▼▼▼

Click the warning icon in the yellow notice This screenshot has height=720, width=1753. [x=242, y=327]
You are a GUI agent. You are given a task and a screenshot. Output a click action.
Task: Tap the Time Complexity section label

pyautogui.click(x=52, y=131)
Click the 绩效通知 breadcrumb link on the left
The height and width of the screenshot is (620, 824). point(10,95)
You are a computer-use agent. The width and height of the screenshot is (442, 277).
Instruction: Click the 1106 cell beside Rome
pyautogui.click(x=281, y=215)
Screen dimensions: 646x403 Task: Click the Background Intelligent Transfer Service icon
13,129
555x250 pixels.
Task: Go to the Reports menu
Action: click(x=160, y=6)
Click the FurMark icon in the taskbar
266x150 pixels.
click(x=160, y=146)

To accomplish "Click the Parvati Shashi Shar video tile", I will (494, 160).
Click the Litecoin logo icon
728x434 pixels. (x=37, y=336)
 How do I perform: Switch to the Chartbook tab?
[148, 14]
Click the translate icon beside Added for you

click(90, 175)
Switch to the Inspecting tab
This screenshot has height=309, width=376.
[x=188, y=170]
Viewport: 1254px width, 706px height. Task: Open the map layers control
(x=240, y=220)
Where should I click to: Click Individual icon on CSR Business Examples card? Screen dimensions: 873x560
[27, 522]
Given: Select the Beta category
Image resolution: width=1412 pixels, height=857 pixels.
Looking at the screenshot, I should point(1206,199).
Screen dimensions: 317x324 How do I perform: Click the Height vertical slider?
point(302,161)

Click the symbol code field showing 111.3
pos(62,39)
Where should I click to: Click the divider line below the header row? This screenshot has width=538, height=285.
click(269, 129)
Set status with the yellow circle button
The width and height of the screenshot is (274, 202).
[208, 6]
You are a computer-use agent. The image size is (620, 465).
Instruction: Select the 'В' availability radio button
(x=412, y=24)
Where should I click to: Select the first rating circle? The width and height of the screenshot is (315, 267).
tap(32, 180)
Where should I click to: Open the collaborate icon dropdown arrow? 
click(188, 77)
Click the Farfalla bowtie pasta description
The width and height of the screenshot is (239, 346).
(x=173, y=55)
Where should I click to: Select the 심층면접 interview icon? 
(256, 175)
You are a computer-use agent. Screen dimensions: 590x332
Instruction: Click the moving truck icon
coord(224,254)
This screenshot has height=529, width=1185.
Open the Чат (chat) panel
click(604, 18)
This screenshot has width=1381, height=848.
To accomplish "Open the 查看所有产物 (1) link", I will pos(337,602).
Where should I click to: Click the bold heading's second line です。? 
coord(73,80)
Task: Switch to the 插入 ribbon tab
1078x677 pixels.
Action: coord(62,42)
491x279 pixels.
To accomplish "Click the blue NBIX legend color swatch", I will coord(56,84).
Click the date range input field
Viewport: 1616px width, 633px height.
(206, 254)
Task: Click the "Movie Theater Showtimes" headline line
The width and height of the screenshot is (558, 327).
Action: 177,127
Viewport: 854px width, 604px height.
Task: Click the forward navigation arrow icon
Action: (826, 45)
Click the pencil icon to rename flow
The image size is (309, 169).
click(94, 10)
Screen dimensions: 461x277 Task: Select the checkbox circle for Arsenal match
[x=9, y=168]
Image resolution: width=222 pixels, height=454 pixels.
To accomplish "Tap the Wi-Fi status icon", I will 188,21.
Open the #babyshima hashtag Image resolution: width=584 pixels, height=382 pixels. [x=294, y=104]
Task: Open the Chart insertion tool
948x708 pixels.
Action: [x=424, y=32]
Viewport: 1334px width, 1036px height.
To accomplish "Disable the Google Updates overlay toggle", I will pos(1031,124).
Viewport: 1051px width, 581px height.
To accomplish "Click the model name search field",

▲▲▲

_EXERCISE PROMPT:_ Rewrite the listing above, substituting "Screen size" for every occurrence of "Screen dimensions" and leaving all other text as it is.

_FINAL RESULT:_
Click the warning icon in the yellow notice This screenshot has height=720, width=1753. [x=242, y=327]
You are a GUI agent. You are given a task and a screenshot. Output a click action.
Task: Tap the Time Complexity section label

pyautogui.click(x=52, y=131)
Click the 绩效通知 breadcrumb link on the left
The height and width of the screenshot is (620, 824). point(10,95)
You are a computer-use agent. The width and height of the screenshot is (442, 277).
Instruction: Click the 1106 cell beside Rome
pyautogui.click(x=281, y=215)
Screen size: 646x403 Task: Click the Background Intelligent Transfer Service icon
13,129
555x250 pixels.
Task: Go to the Reports menu
Action: click(x=160, y=6)
Click the FurMark icon in the taskbar
266x150 pixels.
click(x=160, y=146)

To accomplish "Click the Parvati Shashi Shar video tile", I will (494, 160).
Click the Litecoin logo icon
728x434 pixels. (x=37, y=336)
 How do I perform: Switch to the Chartbook tab?
[148, 14]
Click the translate icon beside Added for you

click(90, 175)
Switch to the Inspecting tab
This screenshot has height=309, width=376.
[x=188, y=170]
Viewport: 1254px width, 706px height. Task: Open the map layers control
(x=240, y=220)
Where should I click to: Click Individual icon on CSR Business Examples card? Screen size: 873x560
[27, 522]
Given: Select the Beta category
Image resolution: width=1412 pixels, height=857 pixels.
Looking at the screenshot, I should point(1206,199).
Screen size: 317x324 How do I perform: Click the Height vertical slider?
point(302,161)

Click the symbol code field showing 111.3
pos(62,39)
Where should I click to: Click the divider line below the header row? This screenshot has width=538, height=285.
click(269, 129)
Set status with the yellow circle button
The width and height of the screenshot is (274, 202).
[208, 6]
You are a computer-use agent. The image size is (620, 465).
Instruction: Select the 'В' availability radio button
(x=412, y=24)
Where should I click to: Select the first rating circle? The width and height of the screenshot is (315, 267).
tap(32, 180)
Where should I click to: Open the collaborate icon dropdown arrow? 
click(188, 77)
Click the Farfalla bowtie pasta description
The width and height of the screenshot is (239, 346).
(x=173, y=55)
Where should I click to: Select the 심층면접 interview icon? 
(256, 175)
You are a computer-use agent. Screen size: 590x332
Instruction: Click the moving truck icon
coord(224,254)
This screenshot has height=529, width=1185.
Open the Чат (chat) panel
click(604, 18)
This screenshot has width=1381, height=848.
To accomplish "Open the 查看所有产物 (1) link", I will pos(337,602).
Where should I click to: Click the bold heading's second line です。? 
coord(73,80)
Task: Switch to the 插入 ribbon tab
1078x677 pixels.
Action: coord(62,42)
491x279 pixels.
To accomplish "Click the blue NBIX legend color swatch", I will coord(56,84).
Click the date range input field
Viewport: 1616px width, 633px height.
(206, 254)
Task: Click the "Movie Theater Showtimes" headline line
The width and height of the screenshot is (558, 327).
Action: 177,127
Viewport: 854px width, 604px height.
Task: Click the forward navigation arrow icon
Action: (826, 45)
Click the pencil icon to rename flow
The image size is (309, 169).
click(94, 10)
Screen size: 461x277 Task: Select the checkbox circle for Arsenal match
[x=9, y=168]
Image resolution: width=222 pixels, height=454 pixels.
To accomplish "Tap the Wi-Fi status icon", I will 188,21.
Open the #babyshima hashtag Image resolution: width=584 pixels, height=382 pixels. [x=294, y=104]
Task: Open the Chart insertion tool
948x708 pixels.
Action: [x=424, y=32]
Viewport: 1334px width, 1036px height.
To accomplish "Disable the Google Updates overlay toggle", I will pos(1031,124).
Viewport: 1051px width, 581px height.
To accomplish "Click the model name search field",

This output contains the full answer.